Although Little Rock writer Kevin Brockmeier says he doesn’t read reviews of his work, a February 25 piece on his novel “The Illumination” in The New York Times—using descriptions such as “elegantly written,” “dark and profound” and “deeply felt and precisely observed”—is a sure attention-getter. Along with more glowing reviews in The Washington Post, The New Yorker, NPR and more, he was recently awarded the Laman Library Writers’ Fellowship.
“I’m very excited about it,” he said of the fellowship, which provides a writer with up to $10,000. “It’s very new (its second year; the first award went to Little Rock writer Grif Stockley), and I think the library is generous to have instituted it. The fact that [the library] is going to be supporting all of these writers as the years pass is going to be a tremendous boon to Arkansas writing. I’m very appreciative.”
Brockmeier will be a star attraction at the Arkansas Literary Festival, taking place April 7-13 at venues in the River Market and Argenta Arts District. He’ll read from his works at a program called Lunch and Literature at noon on Friday, April 8 at the Argenta Community Theater.
“I’ve participated every year as an author in the festival,” he said. “I think of it as the one time that people who are interested in listening to me and hearing what I’ve been doing will reliably have the chance to do so. I hope to continue participating every year.”
Born in Hialeah, Florida, Brockmeier and his family moved to Little Rock when he was 3 years old. “My extended family is pretty much all in Florida; I manage to make it there once a year. But Little Rock is my home, and it’s an exception to the rule when I’m away.”
The author of “The Brief History of the Dead,” “The Truth About Celia,” two children’s novels, “City of Names,” and “Grooves: A Kind of Mystery,” and two story collections got an youthful start on his career.
“As soon as I was 7 years old and able to put a sentence together on paper, I began writing stories in class,” he said, “but it wasn’t until I was about 18 that I figured out it was what I wanted to do professionally. I had a myriad of interests and maintained a lot of them, but reading, in particular, became more and more important to me. I felt that I had some capacity as a writer.”

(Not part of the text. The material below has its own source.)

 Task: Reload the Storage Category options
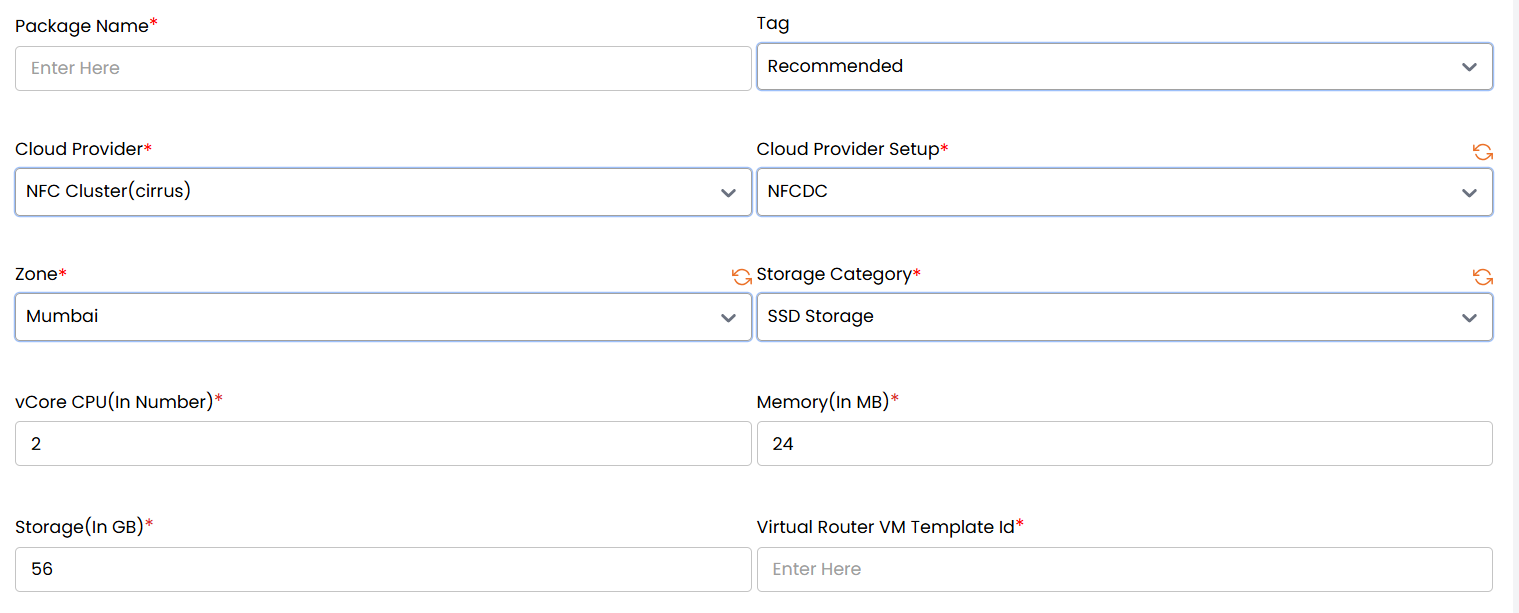pyautogui.click(x=1482, y=277)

A full scholarship took him to Southwest Missouri State University (now Missouri State University), where he earned a bachelor of arts degree in 1995 with an interdisciplinary major in creative writing, theater and philosophy. “By the time I graduated, it was pretty clear to me that of those three totally useless degrees, it would seem writing was the one I was most attracted to,” Brockmeier said.
He worked on short stories while attending the Iowa Writers’ Workshop program at the University of Iowa.

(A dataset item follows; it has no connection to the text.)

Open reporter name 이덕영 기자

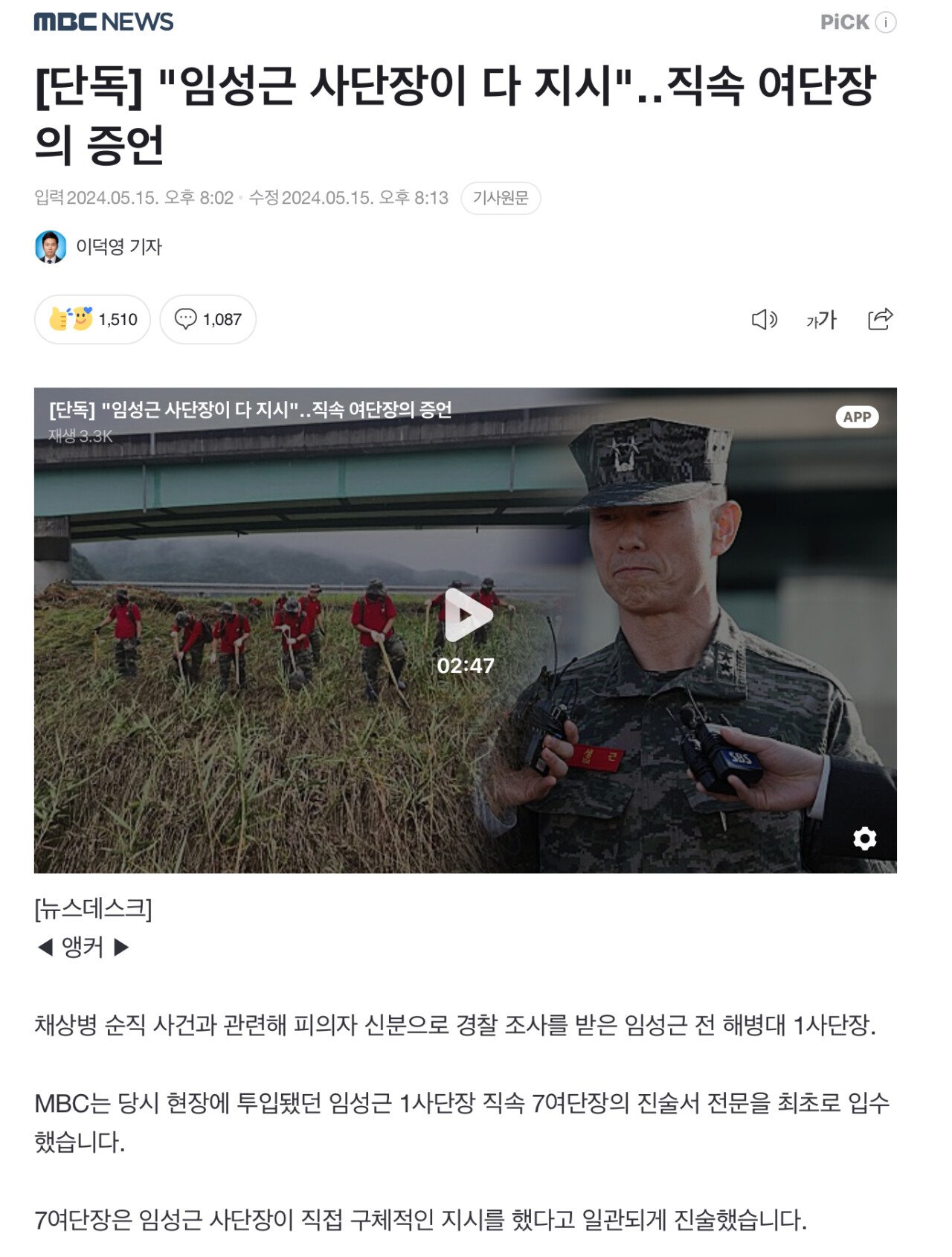[119, 247]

“My first collection (published in 2002) was called ‘Things That Fall from the Sky’,” he said. “I was submitting stories to magazines and had some luck publishing them in good quality literary mags, like Georgia Review and Carolina Quarterly. Basically I got really lucky is what happened. I had a friend who was a literary agent. He wasn’t my agent, but it was what he was doing professionally. He was having lunch one day with an editor in New York, and he said, ‘Have you read anything you liked by a new writer lately?’ And she said, ‘Yeah, I read this story called ‘These Hands’ in the Georgia Review by this guy Kevin Brockmeier. I’ve never heard of him, but I really liked it.’ And my friend said, ‘I represent Kevin Brockmeier.’”
“I didn’t take the steps I was supposed to take to get a book contract. I worked very hard on my writing, but I didn’t do the business maneuvers I was supposed to do. It just kind of befell me.”
Soirée: What’s your writing process?
Brockmeier: I usually have a very broad idea of where a book is taking me. I know roughly how long it will be and how it is going to be patterned. I don’t necessarily know all the incidents that are going to take place, and I certainly don’t know the sentences I’ll use to carry me from the beginning to the end, but I discover all of that as I’m working. I know something about the rhythms that I want the book to have, the tone that I want the book to have and the overall pattern that I intend for it to follow.
What’s the difference between your children’s books and adult books?
The children’s books are much more conversational. When I was in college, I worked at a daycare in summers and holidays in Little Rock. I loved that! The children were very important to me, and I would tell them stories every day. We’d kind of invent the stories together about them and their adventures, and they would help me fill in the details. When I wrote my first children’s book, it was basically a way of continuing to tell stories to this particular group of children, who were all older and in elementary school and capable of reading books for themselves.
What fascinates you about mixing fantasy with realism?
As a reader, I love contemporary literary fiction. I love the classics. I also love science fiction and fantasy, and I find that all those influences just sort of collide with each other when I’m working.